# PROBLEM SET
(a) Decide whether each of these statements agrees with the passage on target language use, answering yes or no and quoting the words from the passage that settle it. (i) Littlewood sees the goal of language learning as helping learners become independent from their teachers. (ii) Canale and Swain conceptualised competence in three stages. (iii) Strategic competence includes ways to enhance communication, such as slow speech.
(b) Carry the passage on target language use forward, starting right after its final sentence.

# SUPPLIED TEXT
=====

Social interaction implies language use. Target language use refers to production and reception of the target language on the part of teachers and students, that is, what they say, hear, read, write, and view. Littlewood [35] has argued that the goal of language learning is to help ‘learners become independent from their teachers in their learning and use of language’. According to this argument, teaching should be geared towards students making increased use of the target language. Little [36] has argued for ‘an understanding of language learner autonomy in which the development of learner autonomy and the growth of target language proficiency are not only mutually supporting but fully integrated with each other’. For this to happen, it would be essential that teachers and students make use of the target language as far as is feasible, in all aspects of teaching and learning. By implication, language teachers would need to have a high level of target language proficiency.

Hymes [37] conceptualised communicative competence as involving language use in social context, and this led the way for Canale and Swain to conceptualise competence in four stages:

  1. Grammatical competence, that is, knowledge of lexical items, rules of morphology, syntax, sentence grammar, semantics, and phonology [38];

  2. Socio-linguistic competence, that is, rules of language use in context;

  3. Discourse competence, that is, organisation features of spoken and written texts that involve cohesion [39] and coherence [40];

  4. Strategic competence, that is, the learners’ capacity to communicate using (a) verbal and non-verbal strategies to compensate for any breakdown in communication or memory loss and (b) to enhance communication (e.g. slow speech) [41].

=====

# GIVEN MATERIAL
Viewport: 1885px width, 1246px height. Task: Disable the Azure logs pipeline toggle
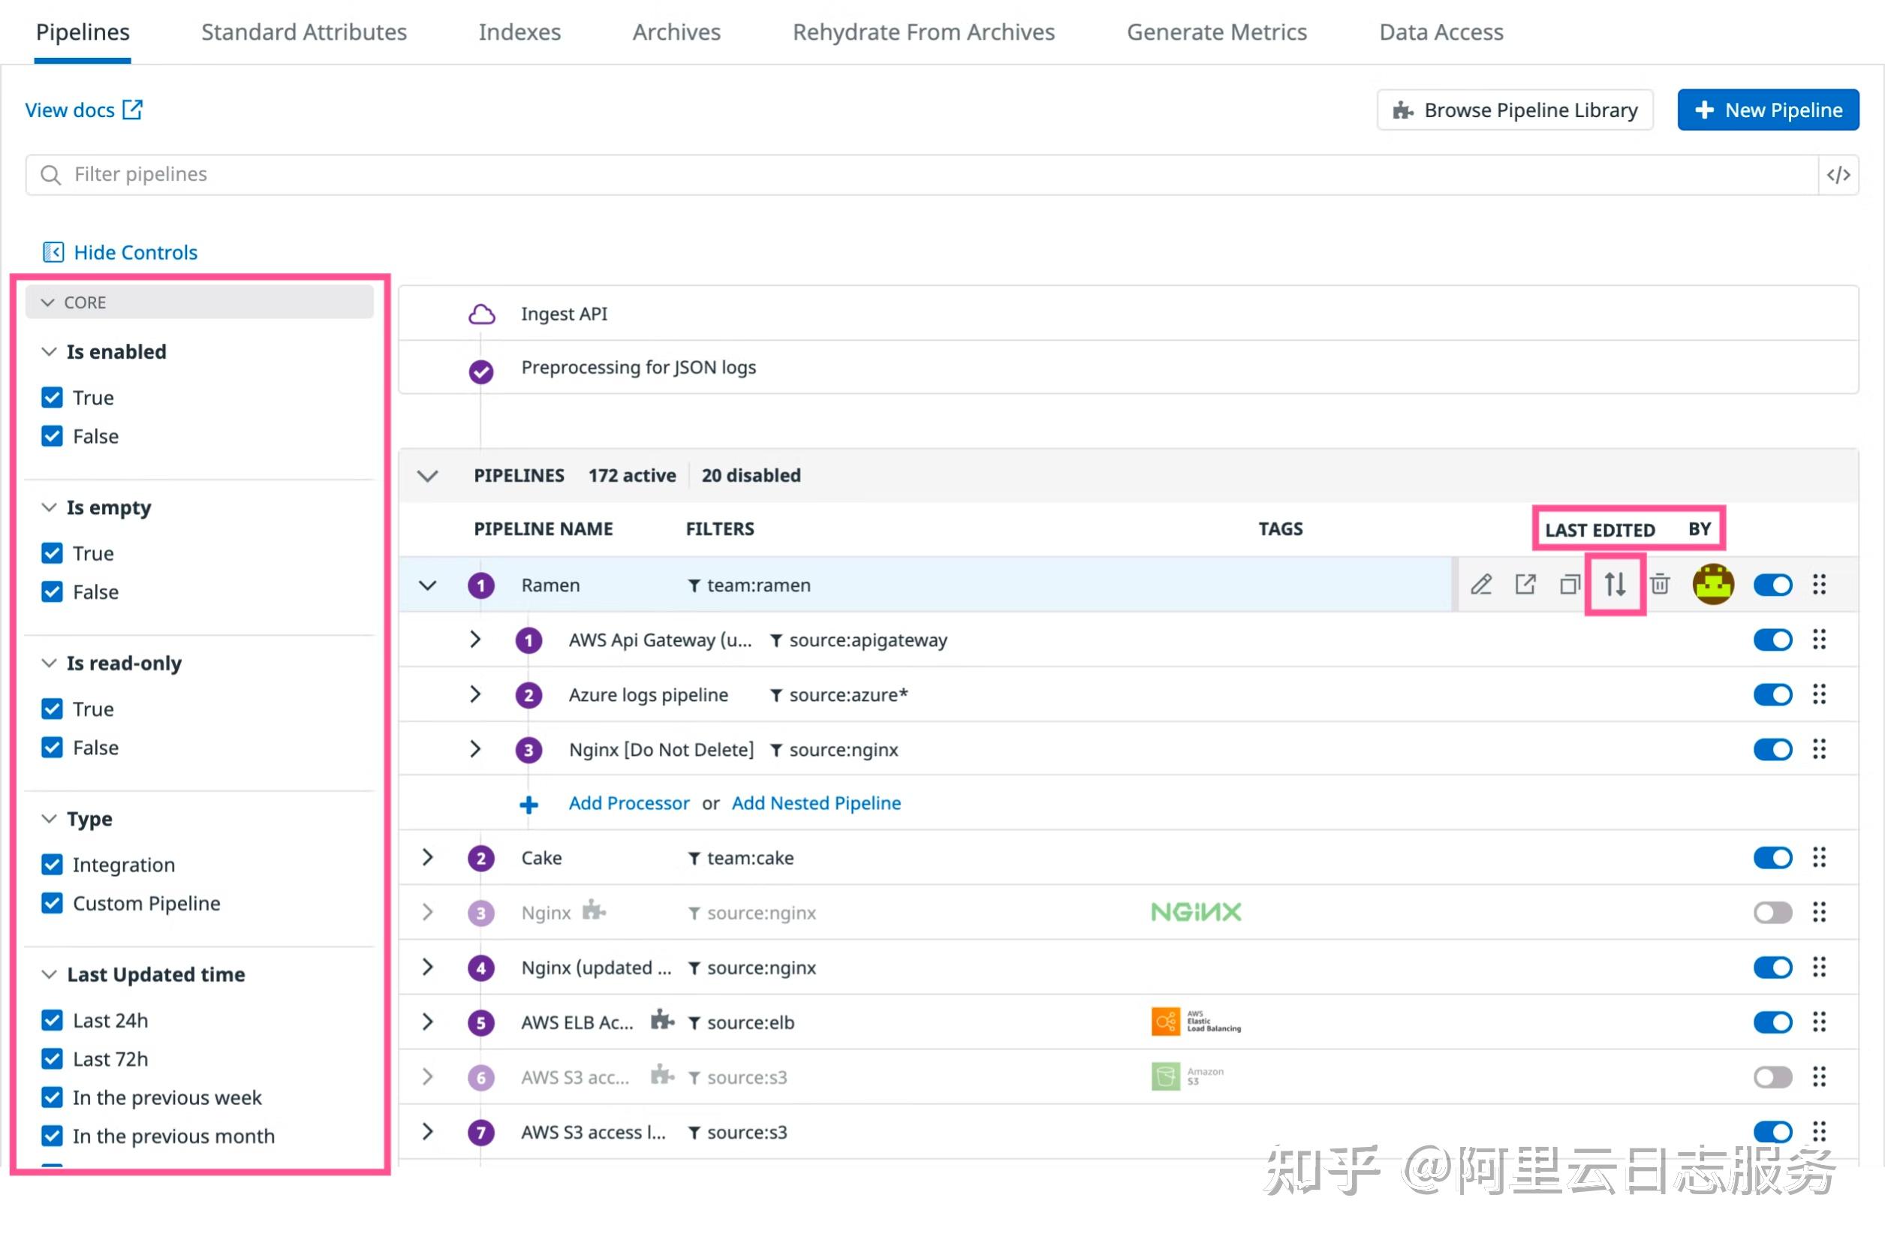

=====

# RESPONSES TO THE TASKS
(a)
(i) Yes: "the goal of language learning is to help ‘learners become independent from their teachers in their learning and use of language’"
(ii) No: "conceptualise competence in four stages"
(iii) Yes: "to enhance communication (e.g. slow speech)"

(b)
Long’s interaction hypothesis holds that that ‘comprehensible input’ (language and concepts that are mostly understandable to the learner) ‘is the result of modified interaction (modifications made by the native/proficient second language speaker to create comprehensible input)’ [42, 43]. Authentic language input and social interaction are, therefore, essential. Research suggests that when learners are exposed to large amounts of comprehensible input they are engaged in meaning-making and learn to understand and retain what they hear and to use it to express their messages. Later, under ‘transformative pedagogy’, we shall see how intercultural competence complements communicative competence.

4.6 (Meta)cognition and metalanguage

Wenden [44] defines metacognitive knowledge as ‘the stable, stateable, and sometimes fallible, knowledge learners acquire about themselves as learners and about the learning process’ and as ‘a rich knowledge base’ that is necessary. According to Pritchard [45], it is ‘the knowledge that an individual has about their own cognition, which can be used to consider and to control their cognitive processes’.

Bruner’s notion of scaffolding is associated with Vygotsky’s Zone of Proximal Development [27]. Bruner [46] has described scaffolding as a ‘process of “setting up” the situation to make the child’s entry easy and successful and then gradually pulling back and handing the role to the child as he becomes skilled enough to manage it’. He has argued that when learners ‘work collaboratively to solve problems they are most likely to exercise and further develop the “metalinguistic function” that Barnes [47] has argued, mediates between “school knowledge” and the “action knowledge” they bring with them to the classroom’. Barnes understands ‘school knowledge’ as ‘the knowledge someone else presents to us’ and ‘action knowledge’ as ‘that view of the world in which our actions are based’ [47]. Metalanguage enables students to make use of the target language as a thinking tool and therefore supports them in developing target language proficiency.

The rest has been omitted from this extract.